Vielleicht gibt es das ja gar nicht mehr: „typisch deutsch“? Vielleicht gab es das nie? Und vielleicht ist „typisch deutsch“ heute etwas ganz anderes, als alle denken?
Identität, zumal eine kollektiv-nationale, ist immer eine Konstruktion. Aber eine mächtige. Wir sind, was wir glauben zu sein. Und diese Erwartungen an uns selbst, die zur selbst erfüllenden Prophezeiung werden können, haben sich verändert.
Denk ich an Deutschland in der Nacht, meine ich zu erkennen, dass es heute viel lockerer und bunter und großzügiger als früher ist. Und damit viel weniger „deutsch“ als manch andere Länder. Die wiederum aufgeholt haben in den guten deutschen Kardinaltugenden Disziplin, Genauigkeit, Fleiß. Wenn wir hingegen unsere Slacker und Messies und Assis anschauen, sind die Deutschen inzwischen genau so oft chaotisch und eigensinnig wie andere.
Die althergebrachten kulturellen Selfies treffen immer weniger zu, falls sie das jemals taten. Und wenn, dann schätzen wir sie. „Hier funktioniert wenigstens alles“, sagen genau 99 Prozent der Rückkehrer aus Urlaub, Erasmus-Semester oder Auswanderungsabenteuer. Wenn es um Rolltreppen und Handwerker geht, ist uns Verlässlichkeit dann auf einmal heilig. Sie müssen fahren und werkeln, da sind wir empfindlich, da kennen wir unsere DIN-Normen.
Aber solche positiven Aspekte „typisch deutsch“ zu nennen, würde uns Identitätsmasochisten nicht einfallen. Was einerseits recht sympathisch anmutet. Dass Nationalstolz hierzulande immer noch Randsportart ist, darf gerne so bleiben.
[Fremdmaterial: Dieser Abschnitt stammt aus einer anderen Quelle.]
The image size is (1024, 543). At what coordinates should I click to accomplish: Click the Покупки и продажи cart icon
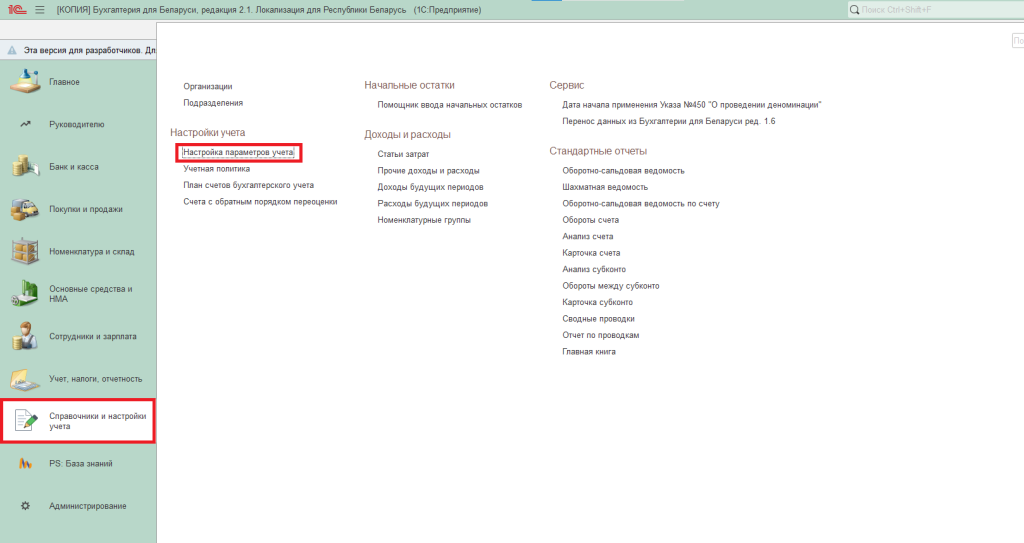coord(25,209)
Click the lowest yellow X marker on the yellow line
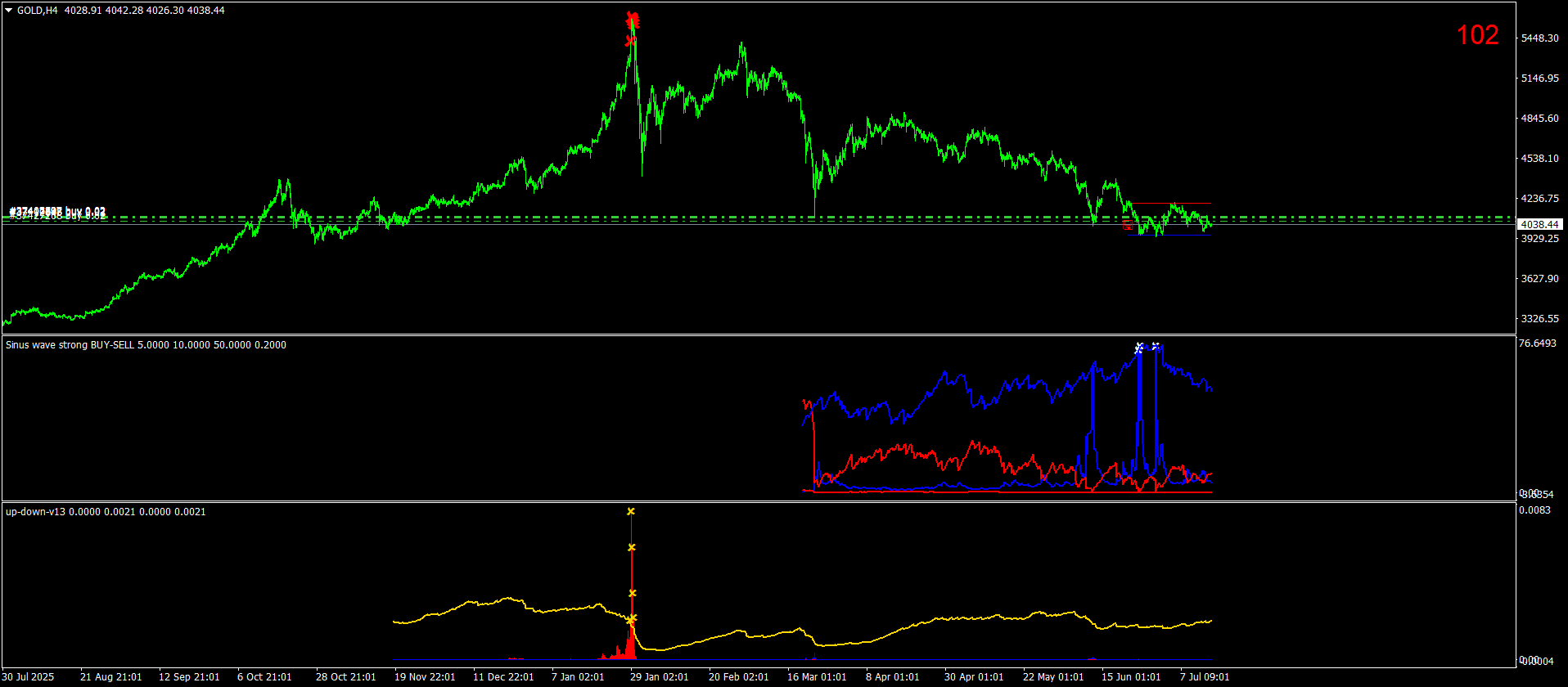Screen dimensions: 1568x687 [632, 619]
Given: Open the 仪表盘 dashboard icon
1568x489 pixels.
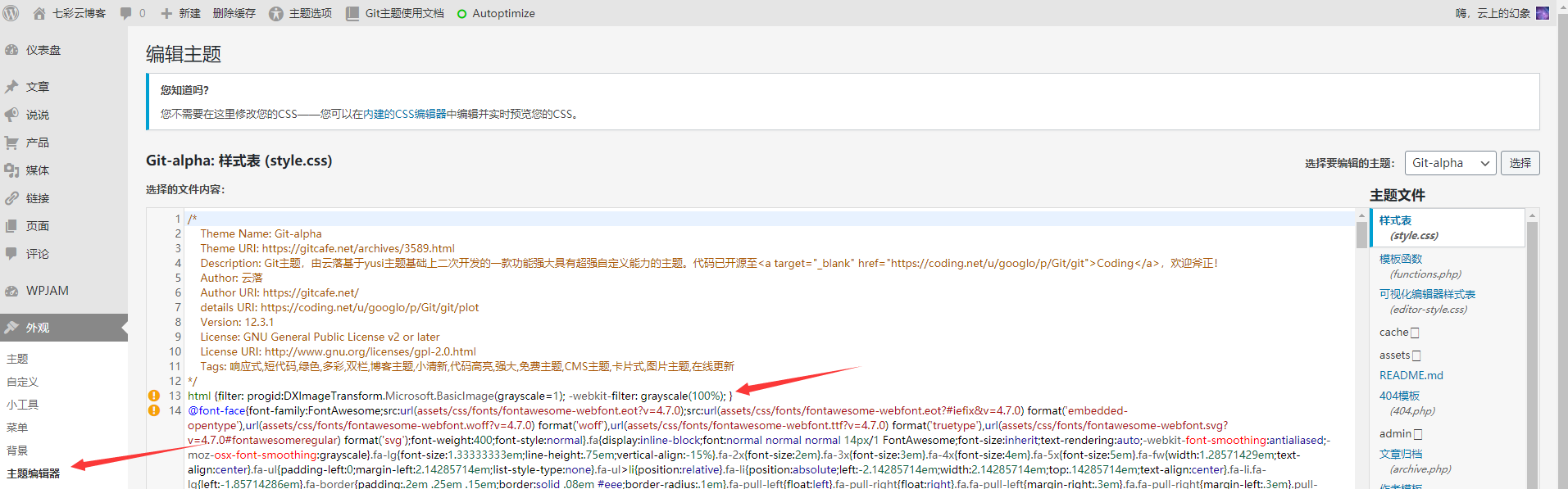Looking at the screenshot, I should [x=11, y=50].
Aber andererseits, im Umkehrschluss per larmoyanter Verplattung nur die Fehler als Made in Germany zu markern, das nervt halt auch.
Neulich saß ich einem typisch deutschen ICE, zweite Klasse, und plötzlich gab es einen "außerplanmäßigen Halt". Die Feuerwehr musste zu einem Einsatz auf die Gleise vor uns ausrücken, ein großes Gebäude direkt an den Schienen brannte. Meine Sitznachbarin hörte die Durchsage, schnaufte einmal demonstrativ und sagte tatsächlich: "So etwas gibt es auch nur in Deutschland."
Vielleicht ist genau das ja das einzig wirklich typisch deutsche Verhalten: Alles, was einem nicht gefällt, als „typisch deutsch“ zu verdammen. Eine reflexhafte Jammerei über die eigene Verkrampftheit, die letztlich nur unsere hilflose Suche nach Identität zeigt. Weil „typisch deutsch“ fraglicher denn je ist, einigt man sich auf den kleinsten gemeinsamen Nerv-Nenner. Und vergisst, wie viel weiter das Land und seine Leute längst schon sind. Wo genau, weiß man nicht. Ist aber auch egal. Immer alles ganz genau bestimmen zu wollen, ist typisch... ach, egal.
Höchste Zeit also, mal so richtig typisch deutsch sein. Und diesen sprachlichen Unrat namens „typisch deutsch“, natürlich sauber getrennt, auf den Müll zu werfen.